-
Notifications
You must be signed in to change notification settings - Fork 2
Description
We are conducting disruption prediction research using our framework analysis on MAST Mirnov coil data, which relies on derivative-based metrics (instantaneous frequency, growth rates). This makes our work particularly sensitive to data resolution.
Summary
Level2 zarr data for MAST magnetics diagnostics (Mirnov coils, Saddle loops) appears to be quantized to approximately 6 effective bits of resolution, despite being stored as float64. This makes derivative-based analyses unreliable, as quantization steps generate artificial spikes. Level1 raw ADC data does not have this problem (~14.5 effective bits), so the issue appears to be in the Level2 processing pipeline.
Affected Data
- Archive path:
s3://mast/level2/vias3.echo.stfc.ac.uk - Confirmed on: Shot 29980 (
magnetics/b_field_pol_probe_cc_field, shape 39x269200, dtype float64) - Likely scope: Unknown how many shots are affected; we tested one in detail
Reproduction
# Download shot 29980
s5cmd --no-sign-request --endpoint-url https://s3.echo.stfc.ac.uk \
cp 's3://mast/level2/shots/29980.zarr/*' 29980.zarr/import zarr, numpy as np
store = zarr.open('29980.zarr/magnetics', 'r')
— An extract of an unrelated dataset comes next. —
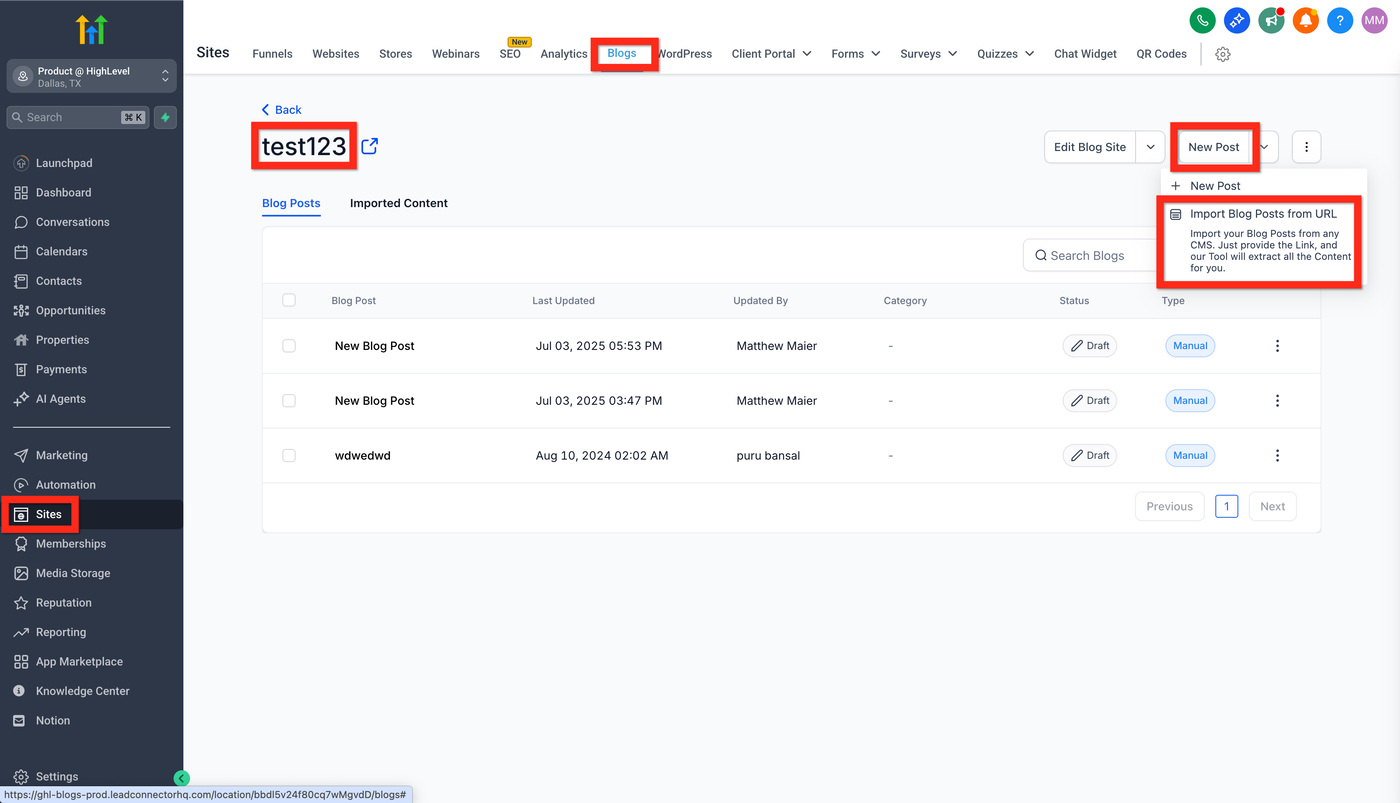
Task: Open test123 blog in new tab icon
Action: (x=370, y=146)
signal = store['b_field_pol_probe_cc_field'][0, :] # Mirnov channel 0
# Check unique values in a 2ms window (1000 samples at 500kHz)
window = signal[182000:183000] # ~253-255ms
unique = np.unique(window)
print(f"Unique values: {len(unique)}") # Expected: hundreds. Observed: 7-9
print(f"Min step: {np.min(np.diff(np.sort(unique)))}") # Observed: 4.375e-08 T (uniform grid)
# Full-signal analysis
all_unique = np.unique(signal)
diffs = np.diff(np.sort(all_unique))
min_step = np.min(diffs[diffs > 0])
dynamic_range = np.max(signal) - np.min(signal)
effective_bits = np.log2(dynamic_range / min_step)
print(f"Effective bits: {effective_bits:.1f}") # Observed: 6.1Quantitative Evidence
| Metric | Expected (float64) | Observed |
|---|---|---|
| Unique values per 2ms window | Hundreds+ | Median 9, range 7-35 |
| Effective bit depth | 52+ (mantissa) | 6.1 |
| Shannon entropy per window | >20 bits | Median 2.39 bits |
| Quantization step | Variable | Uniform 43.7 nT grid |
| Windows failing 16-unique threshold | ~0% | 98.3% (170/173) |
The uniform step size (4.375e-08 T ≈ 2⁻²⁴·⁵) across the entire signal confirms this is a digitization/processing artifact, not noise.
Impact
Any analysis computing derivatives on this data (dB/dt, growth rates, instantaneous frequency via Hilbert transform) will produce artificial spikes at quantization boundaries. We initially identified what appeared to be physically meaningful "bouncing ball" patterns in the pre-disruption window — these turned out to be pure quantization artifacts.
Workaround
Level1 raw ADC data for the same shots shows ~14.5 effective bits and does not exhibit this problem. We migrated our analysis pipeline to Level1 and the artifacts disappeared.
Additional Observation: Saddle Loop NaN Rates
On the same shot, Saddle loop data (b_field_tor_probe_saddle_field) has 56% NaN values (180,872 / 323,040), rising to 60% in the analysis window around the disruption. This may be a separate issue but worth flagging.
Environment
- Access method: s5cmd v2.x with
--no-sign-request --endpoint-url https://s3.echo.stfc.ac.uk - Analysis: Python 3.9, zarr, numpy, scipy
- Date of access: December 2025 – January 2026
Questions for the Team
- Is the Level2 quantization a known limitation of the processing pipeline?
- Is this specific to certain shot ranges or diagnostic channels?
- Should downstream users default to Level1 data for quantitative analysis?
- Is the Saddle loop NaN rate expected for shot 29980?
Thank you for maintaining this archive — it's a valuable resource and we want to make sure the community is aware of this limitation for derivative-sensitive analyses.